● TEXTE CITÉ
· · · · · · ·

Gare de la Chapelle-Charbons
Fiche d’identité
- Nom : Chapelle-Charbons
- Localisation : 80 rue de la Chapelle
- Arrondissement : 75018
- Date d’ouverture : 1855
- Type : gare de marchandises
- Gares voisines : la Chapelle-Saint-Denis, Est-Ceinture
- État : en cours de transformation pour le passage du train CDG Express
- Correspondance : métro ligne 12, tram T3b, RER E
Chapelle-Charbons : une gare de la Compagnie du Nord
La gare de la Chapelle-Charbons prend place dans l’un des faubourgs les plus industriels et ferroviaires de Paris. Construite à l’initiative de la Compagnie du Nord, elle tire son nom de l’ancienne commune de la Chapelle (annexée à Paris en 1860) et de sa désignation comme « gare aux charbons » (au pluriel).
Elle est inaugurée en 1855, trois ans à peine après l’ouverture du 1er tronçon de la Petite Ceinture entre les Batignolles et la Chapelle, ouvert en 1852. Elle jouxte également l’usine à gaz de la Villette, inaugurée en 1856, et se situe non loin de la gare voyageurs d’Est-Ceinture.

· · · · · · ·

● DONNÉES BRUTES
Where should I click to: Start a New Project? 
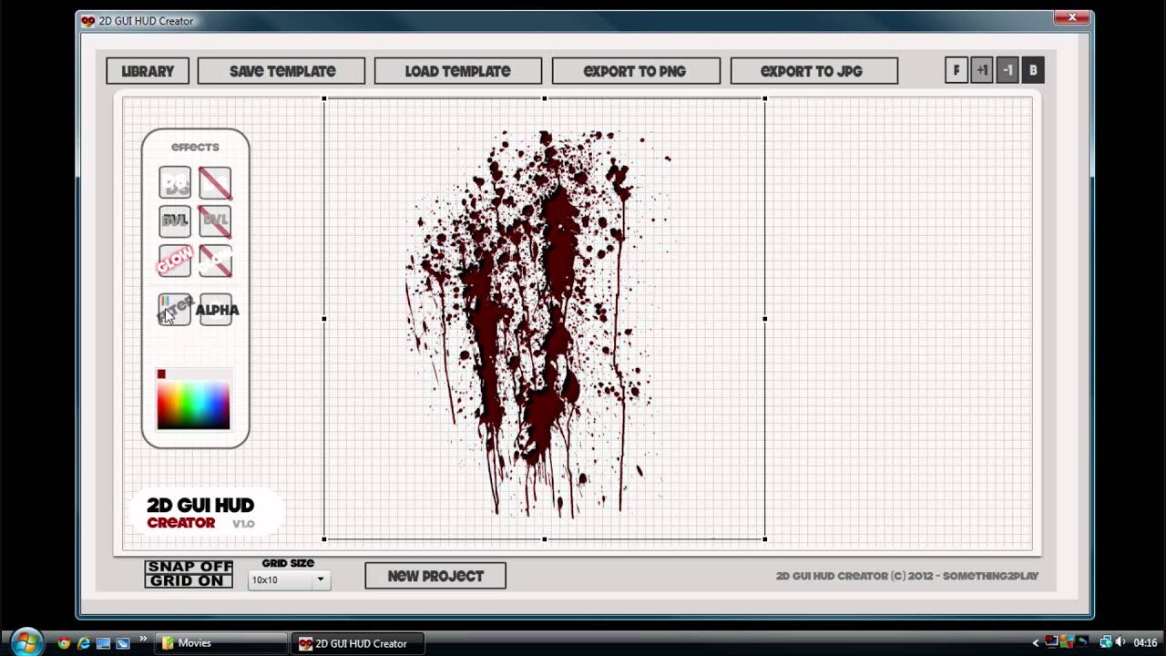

· · · · · · ·

● TRAVAIL À FAIRE
a – Répondez aux questions suivantes à partir du texte sur la gare de la Chapelle-Charbons.
(i) En quelle année la commune de la Chapelle a-t-elle été annexée à Paris ?
(ii) Quelles correspondances sont indiquées pour la gare ?
(iii) Entre quels lieux le premier tronçon de la Petite Ceinture a-t-il été ouvert ?
b – Expliquez d'où vient le nom de la gare, en vous appuyant sur le texte sur la gare de la Chapelle-Charbons.
Le matériel fourni n'est pas nécessaire.

● CORRIGÉ
a –
(i) En 1860.
(ii) La ligne 12 du métro, le tram T3b et le RER E.
(iii) Entre les Batignolles et la Chapelle.

b – Le nom vient de l'ancienne commune de la Chapelle, annexée à Paris en 1860. Il vient aussi de la désignation de la gare comme « gare aux charbons ».